## [Exercise objective]
Among the records below, which lines contain the string "click"? Report them.
### Task material
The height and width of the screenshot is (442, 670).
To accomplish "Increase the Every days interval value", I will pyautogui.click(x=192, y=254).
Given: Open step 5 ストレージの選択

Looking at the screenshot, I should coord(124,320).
######
### Task material
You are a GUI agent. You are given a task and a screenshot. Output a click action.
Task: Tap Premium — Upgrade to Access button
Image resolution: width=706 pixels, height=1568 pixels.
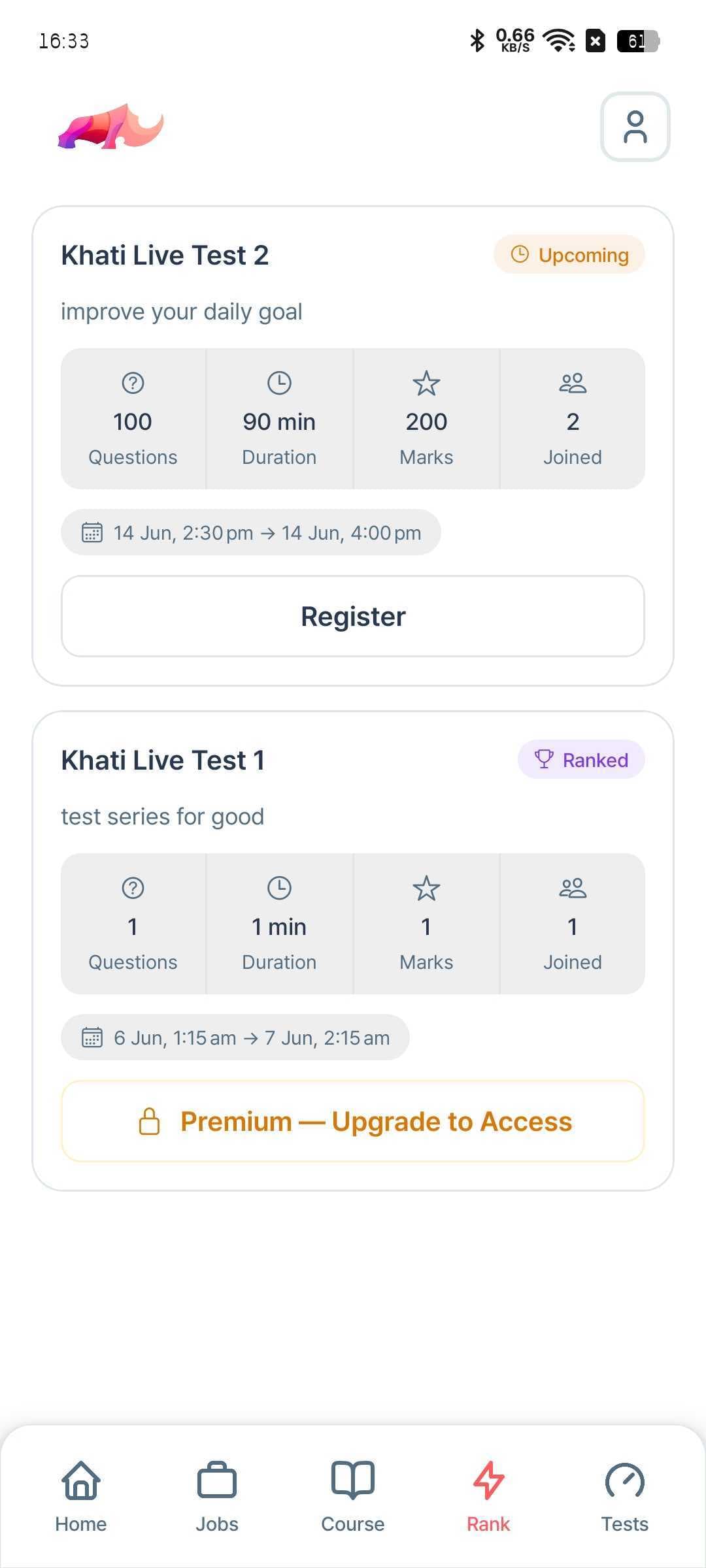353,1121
######
### Task material
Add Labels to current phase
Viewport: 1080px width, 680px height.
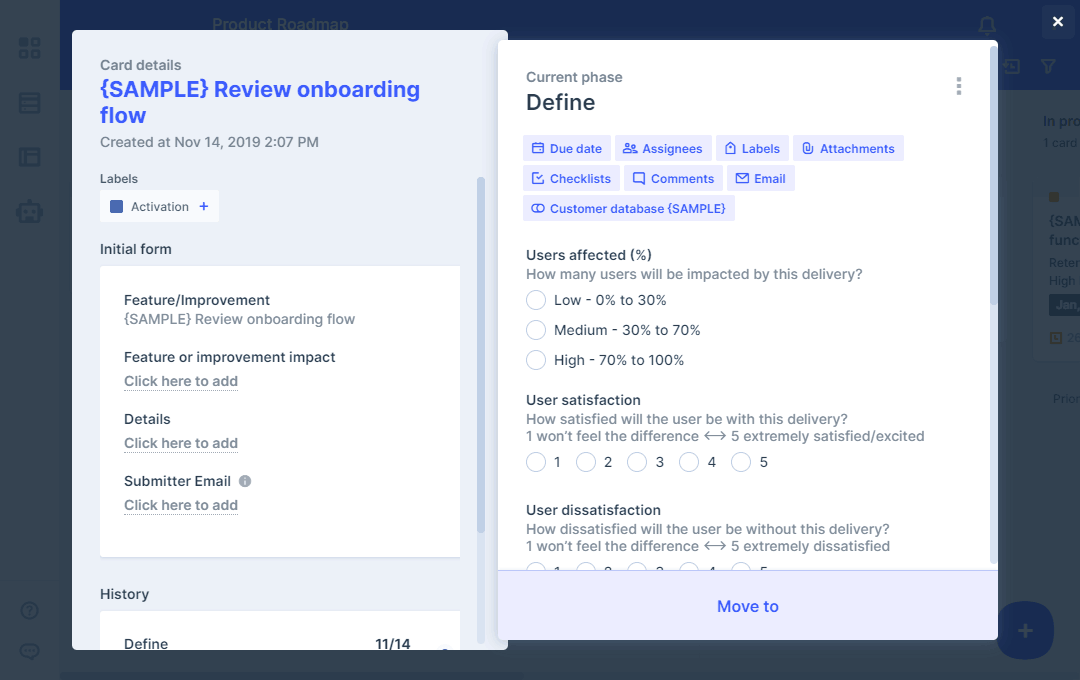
######
## [Written answer]
To accomplish "Increase the Every days interval value", I will pyautogui.click(x=192, y=254).
You are a GUI agent. You are given a task and a screenshot. Output a click action.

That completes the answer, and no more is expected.